The metadata gives you additional information on the index: Where the index resides (datastore_id), its state (state), and the indexing method (using).

The primary index is used for full bucket scans (primary scans) when the query does not have any filters (predicates) or no other index or access path can be used. In Couchbase, you store multiple keyspaces (documents of a different type, customer, orders, inventory, etc.) in a single bucket. So, when you do the primary scan, the query will use the index to get the document-keys and fetch all the documents in the bucket and then apply the filter. So, this is VERY EXPENSIVE.

The document key design is somewhat like primary key design with multiple parts.

Lastname:firstname:customerid

Example: smith:john:X1A1849 

In Couchbase, it's a best practice to prefix the key with the type of the document. Since this is a customer document, let's prefix it with CX. Now, the key becomes:

Example: CX:smith:john:X1A1849

So, in the same bucket, there will be other types of documents.

ORDERS type:  OD:US:CA:294829

These are simply best practices. There is no restriction on the format or structure of the document key in Couchbase, except they have to be unique within a bucket.

Now, if you have documents with various keys and have a primary index, you can use the following queries efficiently.

Example 1: Looking for a specific document key.

SELECT * FROM  sales WHERE META().id = “CX:smith:john:X1A1849”;

      {
        "#operator": "IndexScan2",
        "index": "#primary",
        "index_id": "4c92ab0bcca9690a",
        "keyspace": "sales",
        "namespace": "default",
        "spans": [
          {
            "exact": true,
            "range": [
              {
                "high": "\"CX:smith:john:X1A1849\"",
                "inclusion": 3,
                "low": "\"CX:smith:john:X1A1849\""
              }
            ]
          }
        ],

If you do know the full document key, you can use the following statement and avoid the index access altogether.

SELECT * FROM sales USE KEYS [“CX:smith:john:X1A1849”] 

You can get more than one document in a statement.

SELECT * FROM sales USE KEYS [“CX:smith:john:X1A1849”, “CX:smithjr:john:X2A1492”]

Example 2: Look for a pattern. Get ALL the customer documents.

SELECT * FROM  sales WHERE META().id LIKE “CX:%”;
      {
        "#operator": "IndexScan2",
        "index": "#primary",
        "index_id": "4c92ab0bcca9690a",
        "keyspace": "sales",
        "namespace": "default",
        "spans": [
          {
            "exact": true,
            "range": [
              {
                "high": "\"CX;\"",
                "inclusion": 1,
                "low": "\"CX:\""

**Provided entries:**
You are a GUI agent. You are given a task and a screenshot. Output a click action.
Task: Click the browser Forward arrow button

==

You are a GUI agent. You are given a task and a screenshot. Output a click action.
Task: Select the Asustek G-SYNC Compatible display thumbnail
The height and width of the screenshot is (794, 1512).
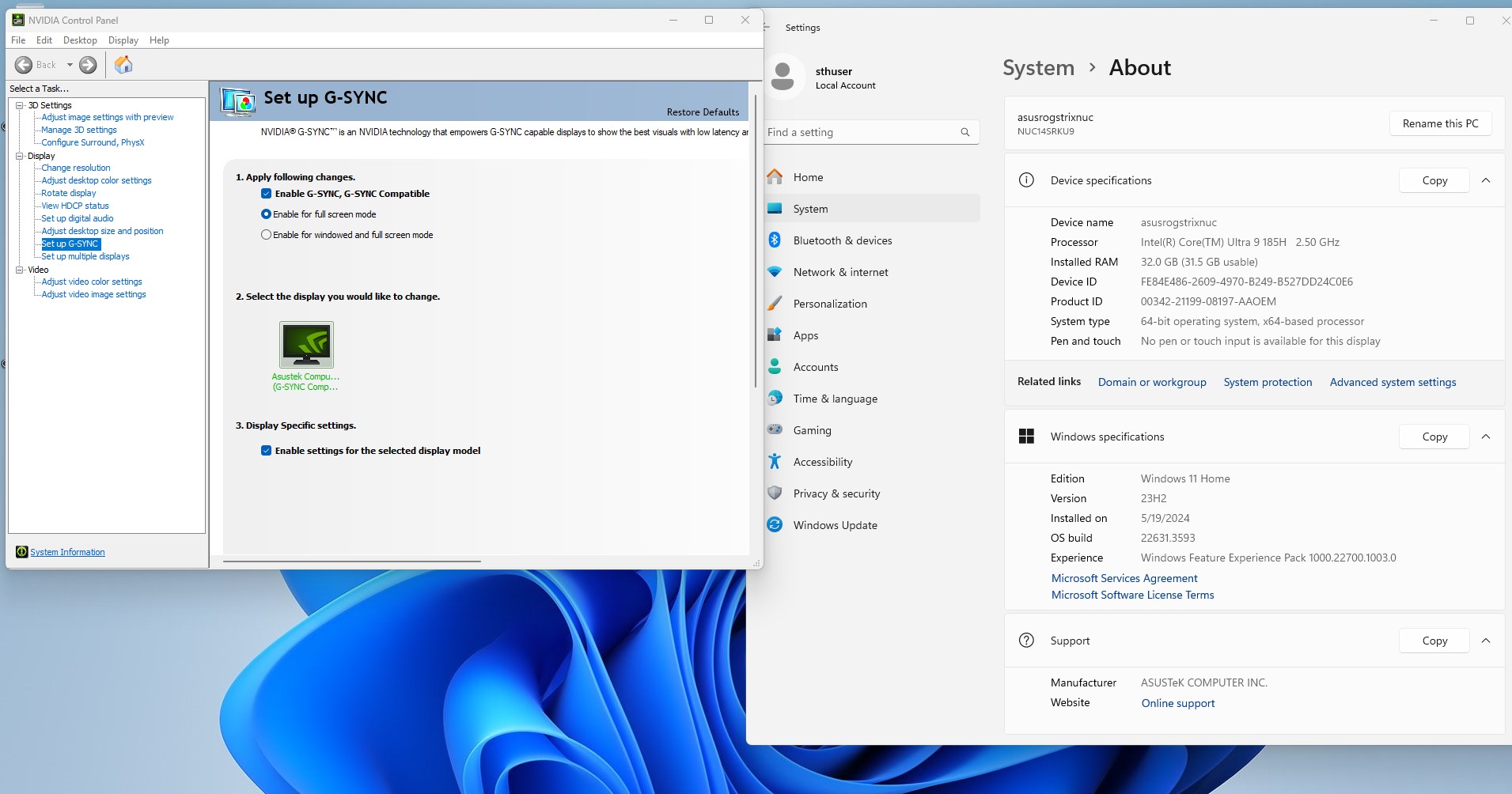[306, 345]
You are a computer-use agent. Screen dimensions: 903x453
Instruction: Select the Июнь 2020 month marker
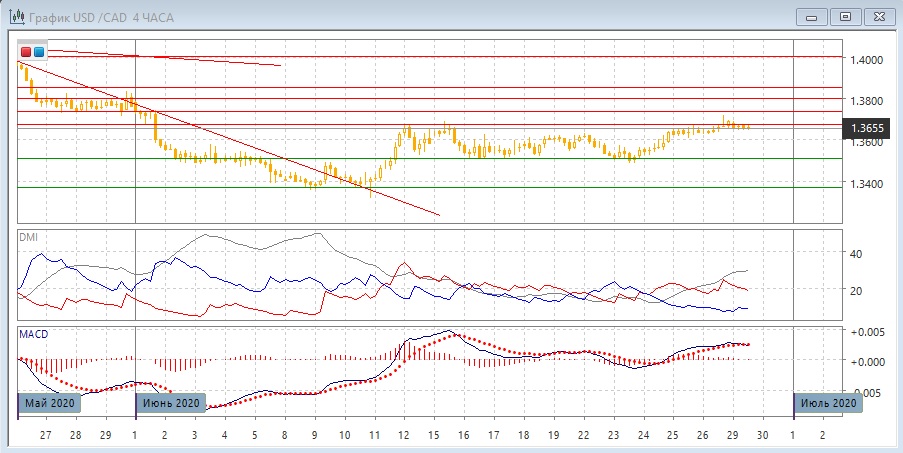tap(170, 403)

--

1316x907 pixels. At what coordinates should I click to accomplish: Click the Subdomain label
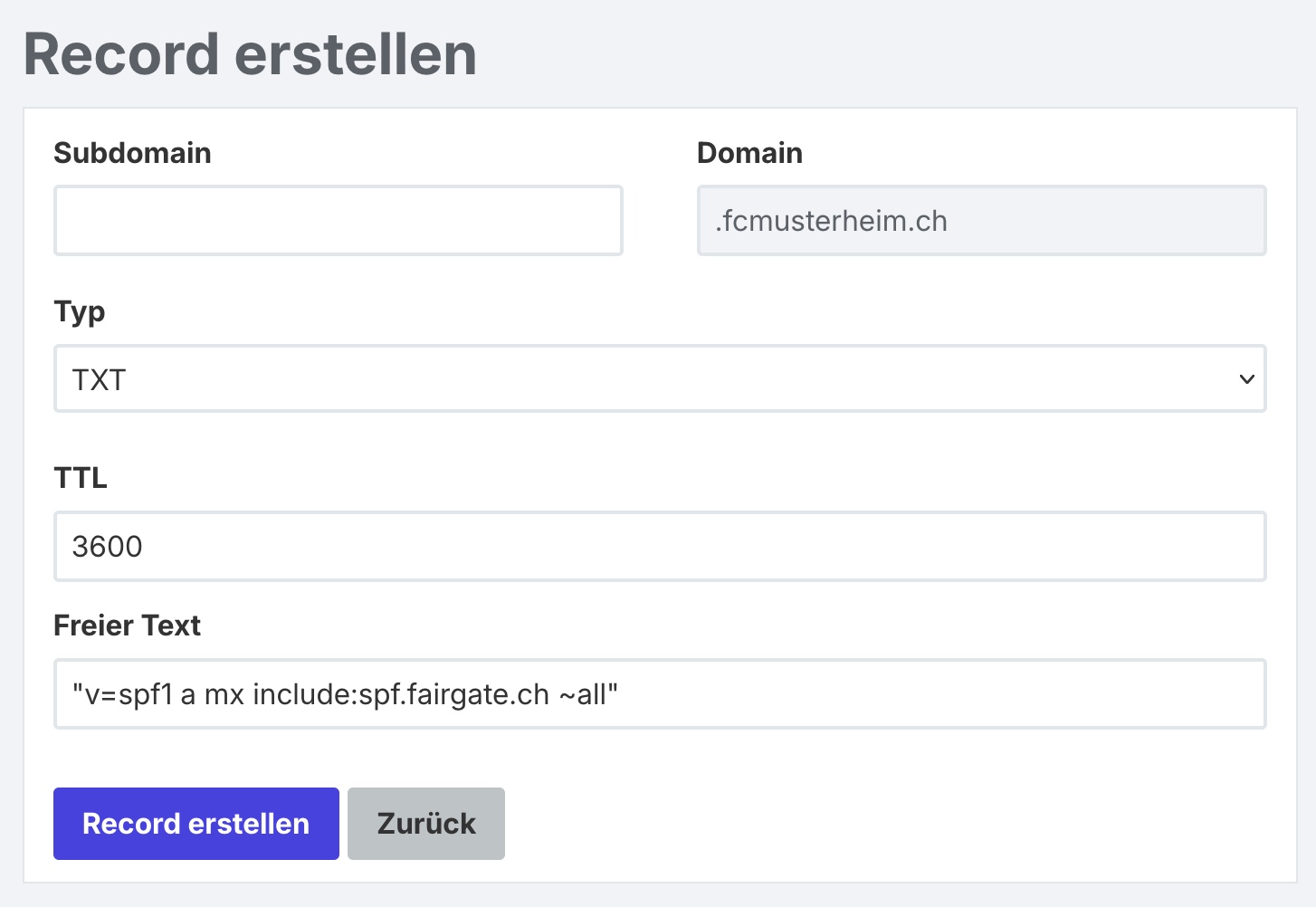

**Objectives:**
(A) According to the Couchbase excerpt, what is the only restriction on a document key?
(B) In the records, starting with the line containing "You are a computer-use" and going on through the line containing "tap(170, 403)", replace "month marker" with "calendar label" and write out only those lines, leaving out the pictures.

**Outputs:**
(A) It has to be unique within a bucket.

(B)
You are a computer-use agent. Screen dimensions: 903x453
Instruction: Select the Июнь 2020 calendar label
tap(170, 403)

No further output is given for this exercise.